La notte di Dortmund ci ha regalato un'Italia dagli umori contrastanti, capace di passare dall'inferno al paradiso nello spazio di un intervallo. Quel 3-3 contro la Germania racconta di una nazionale che sembra ancora cercare la propria identità sotto la guida di Luciano Spalletti, un allenatore che nella serata del 23 marzo ha dovuto rivedere più di qualche sua convinzione tattica.
Il primo tempo è stato un autentico disastro tecnico-tattico, con Spalletti che ha voluto sperimentare un 3-5-1-1 che definire azzardato sarebbe un eufemismo. Daniel Maldini a supporto dell'isolatissimo Kean ha rappresentato una soluzione che sulla carta poteva anche avere un senso, ma che sul campo si è trasformata in un invito a nozze per la Germania. Le corsie laterali sono diventate autostrade per i tedeschi, con Bastoni, Gatti e Buongiorno costretti a rincorrere avversari che sembravano sempre avere un uomo in più.
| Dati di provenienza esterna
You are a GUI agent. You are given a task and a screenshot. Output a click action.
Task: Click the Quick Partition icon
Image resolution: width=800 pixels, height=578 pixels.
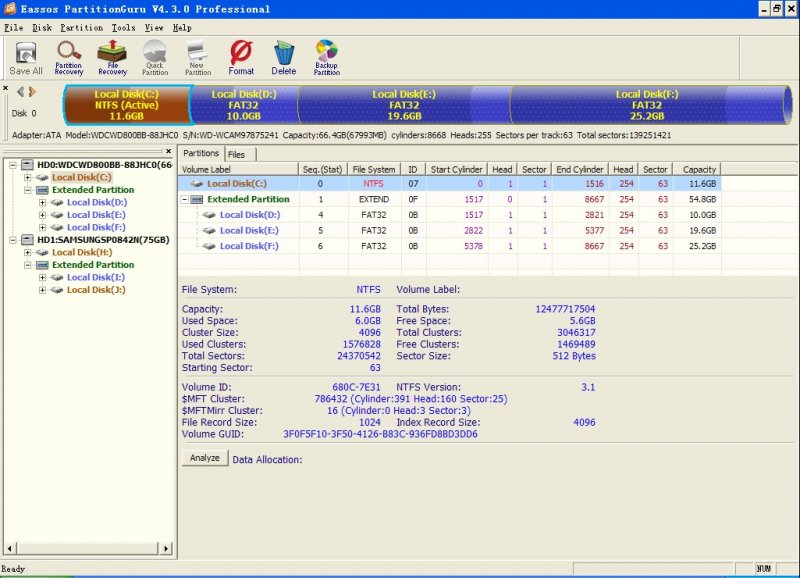point(155,57)

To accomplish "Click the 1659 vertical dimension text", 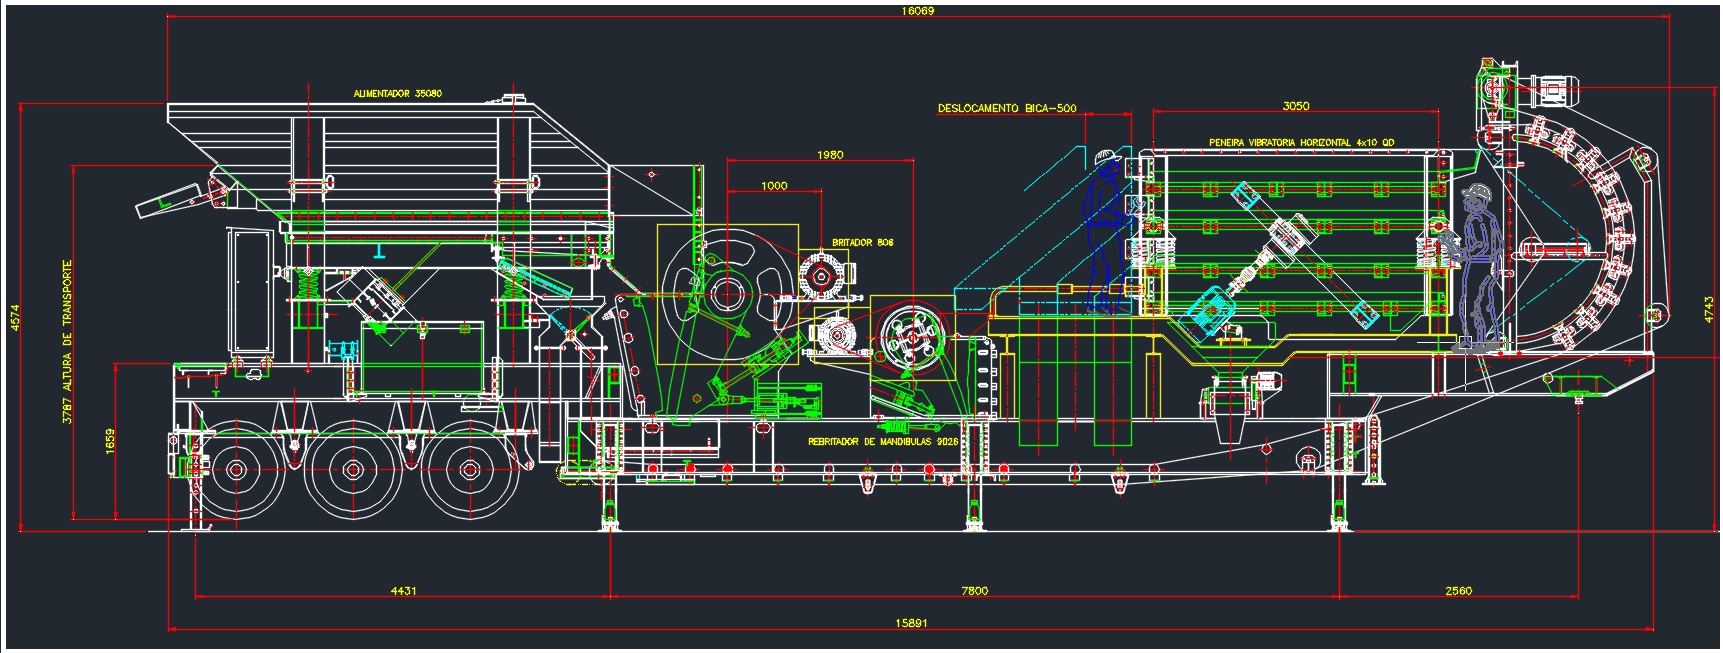I will coord(110,441).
La coppia Ricci-Tonali in mezzo al campo è stata semplicemente travolta dall'intensità tedesca. Spalletti, che in carriera ha sempre costruito squadre capaci di governare il pallone, ha assistito impotente a un primo tempo in cui i suoi centrocampisti sembravano parlare una lingua diversa dai compagni. Quando il centrocampo non funziona, è l'intera architettura di gioco a crollare, e così è stato.
Ma è sui calci piazzati che la preparazione azzurra ha mostrato le lacune più preoccupanti. Il secondo gol tedesco resterà negli annali come esempio di ciò che non dovrebbe mai accadere a questi livelli: Musiala lasciato solo soletto su calcio d'angolo battuto rapidamente ha potuto comodamente insaccare a porta vuota, in una scena che avrebbe fatto rabbrividire anche i difensori di una squadra dilettantistica. "Distratti" sarebbe un complimento per definire l'atteggiamento della retroguardia italiana in quell'occasione.
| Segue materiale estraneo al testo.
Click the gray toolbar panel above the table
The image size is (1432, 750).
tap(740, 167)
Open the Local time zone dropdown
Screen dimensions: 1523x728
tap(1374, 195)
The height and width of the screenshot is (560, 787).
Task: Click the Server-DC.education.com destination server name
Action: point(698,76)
Il terzo gol, con Kleindienst che ha sovrastato Di Lorenzo con la stessa facilità con cui si prende un libro dallo scaffale più alto, ha certificato una serata da incubo per la fase difensiva azzurra. A quel punto, con tre reti sul groppone e una Germania che sembrava divertirsi, molti avrebbero iniziato a fare i calcoli per capire quanti gol avremmo potuto incassare prima del novantesimo.
Ed è qui che Spalletti, con la saggezza di chi sa riconoscere i propri errori, ha rivoluzionato la squadra nell'intervallo. Via la difesa a tre, dentro Frattesi e Politano, e l'Italia si è trasformata. È bastato passare a un più razionale 4-3-3 per ritrovare equilibri perduti e mettere in difficoltà la Germania.
Improvvisamente Kean non era più un naufrago in mezzo al mare, ma un centravanti supportato da compagni che sapevano come servirlo. La sua doppietta non è stata casuale, ma frutto di un disegno tattico finalmente coerente. Le fasce, da problema, sono diventate risorsa, con Politano capace di creare superiorità e mettere in apprensione la difesa tedesca.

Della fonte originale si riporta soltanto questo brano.